Output the stretch from the line containing "The height and" through the line containing "point(87,359)" as a numbered list, skipping blank lines and leaving out the pictures.
------ DATA FOR THIS TASK
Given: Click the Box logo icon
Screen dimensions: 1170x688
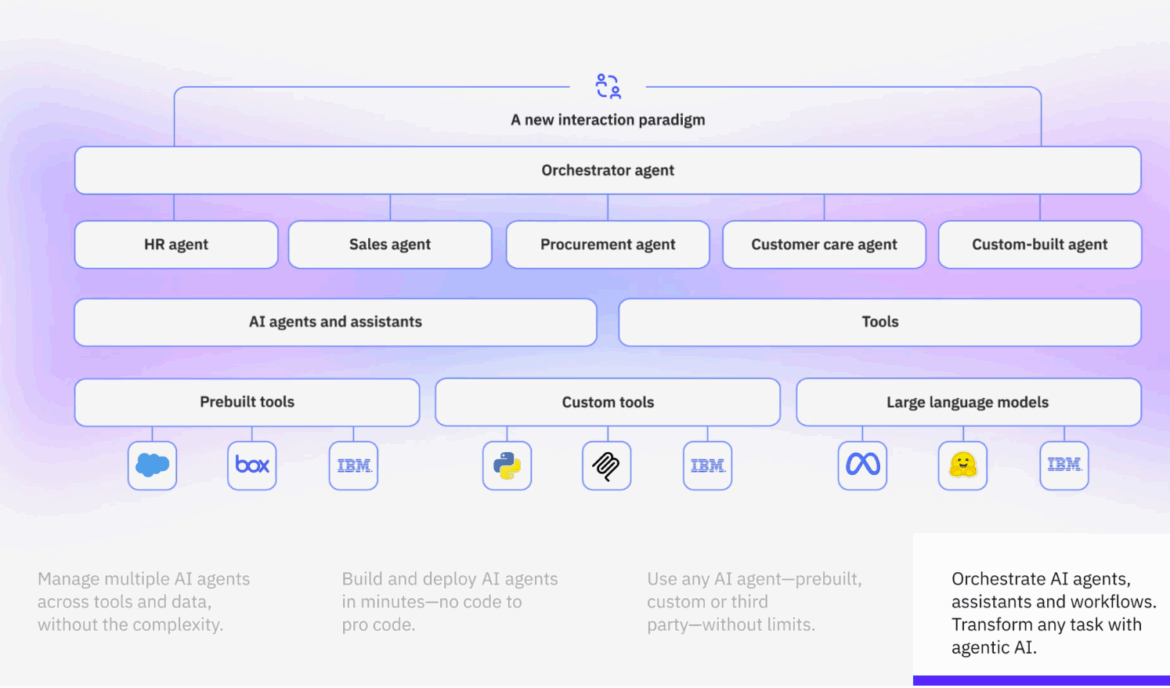Looking at the screenshot, I should pyautogui.click(x=252, y=465).
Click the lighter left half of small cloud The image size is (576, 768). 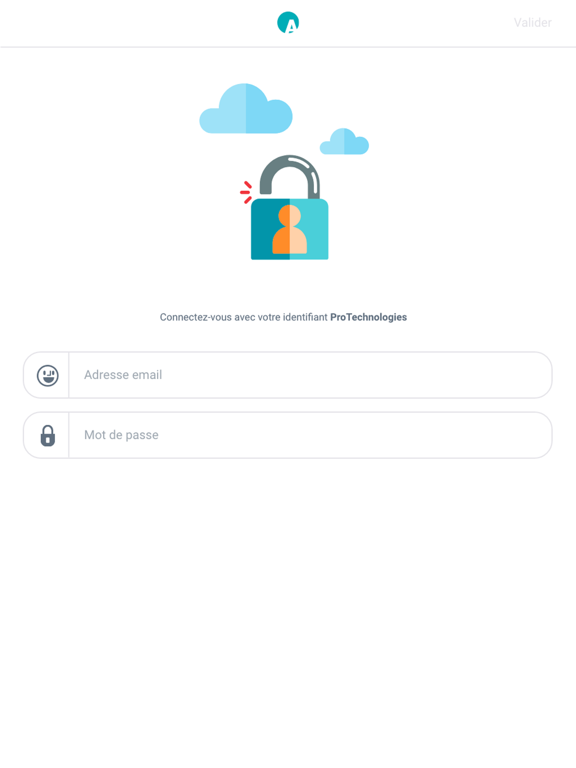333,144
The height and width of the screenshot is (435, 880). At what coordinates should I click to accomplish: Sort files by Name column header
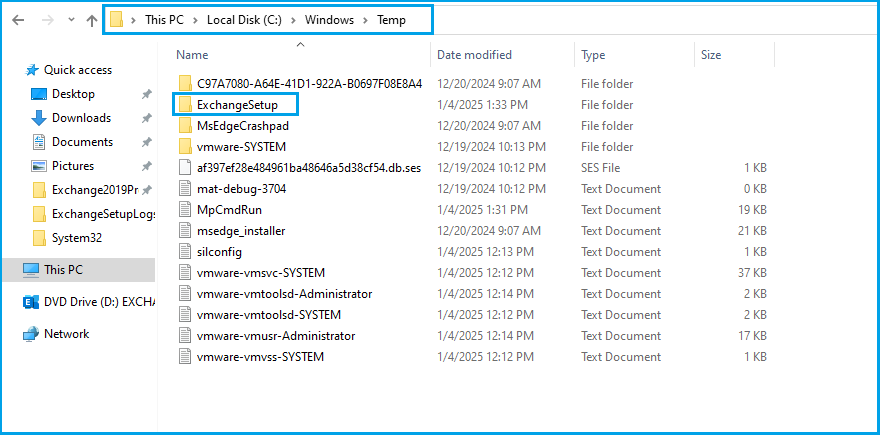pyautogui.click(x=192, y=55)
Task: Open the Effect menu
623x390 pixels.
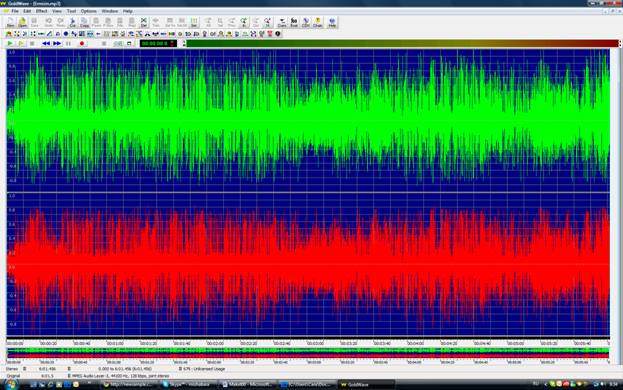Action: tap(41, 11)
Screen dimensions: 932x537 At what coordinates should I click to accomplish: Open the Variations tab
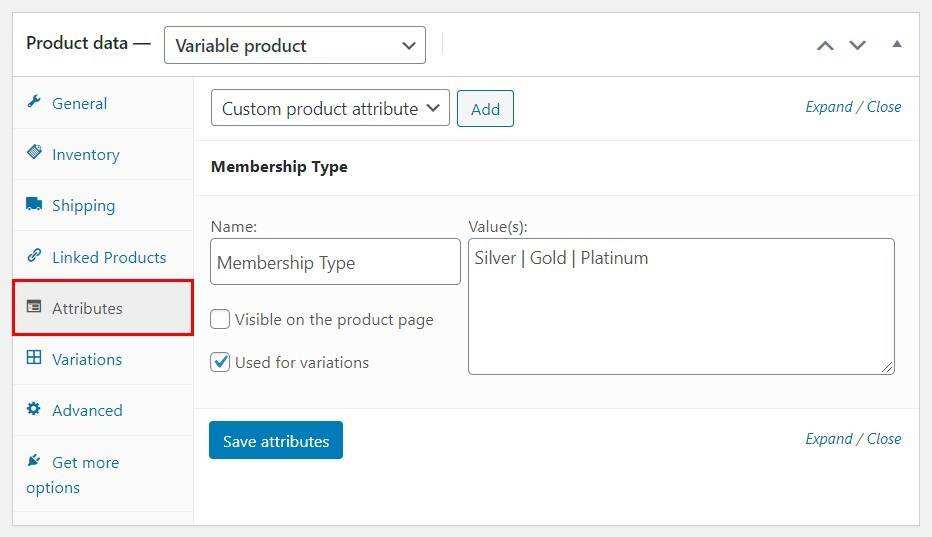point(87,359)
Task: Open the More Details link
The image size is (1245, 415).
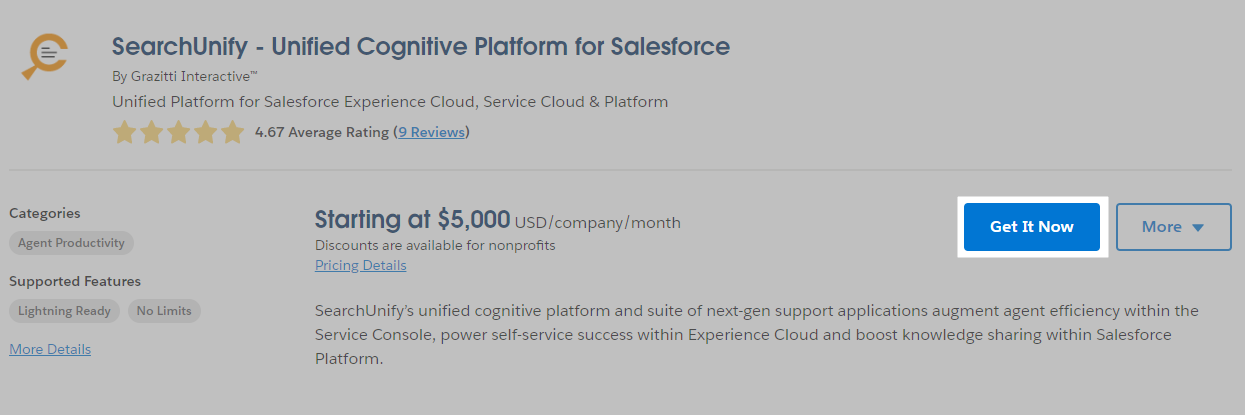Action: (x=50, y=349)
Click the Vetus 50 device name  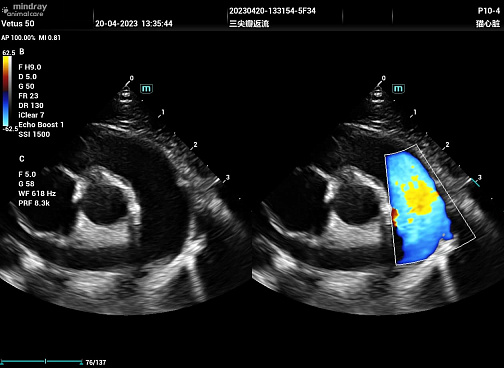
------------
[FINAL RESULT]
1. The height and width of the screenshot is (435, 880). At what coordinates should I click to accomplish: Sort files by Name column header
2. pyautogui.click(x=192, y=55)
3. Task: Open the Effect menu
4. 623x390 pixels.
5. Action: tap(41, 11)
6. Screen dimensions: 932x537 At what coordinates should I click to accomplish: Open the Variations tab
7. point(87,359)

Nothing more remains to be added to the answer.